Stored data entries
.....
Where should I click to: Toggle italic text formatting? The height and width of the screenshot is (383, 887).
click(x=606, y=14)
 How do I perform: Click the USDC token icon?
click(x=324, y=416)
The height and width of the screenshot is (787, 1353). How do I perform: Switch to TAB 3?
.....
● What to do
For each line shown above, write an exact copy.

● Task solution
Where should I click to: Toggle italic text formatting? The height and width of the screenshot is (383, 887).
click(x=606, y=14)
 How do I perform: Click the USDC token icon?
click(x=324, y=416)
The height and width of the screenshot is (787, 1353). How do I perform: Switch to TAB 3?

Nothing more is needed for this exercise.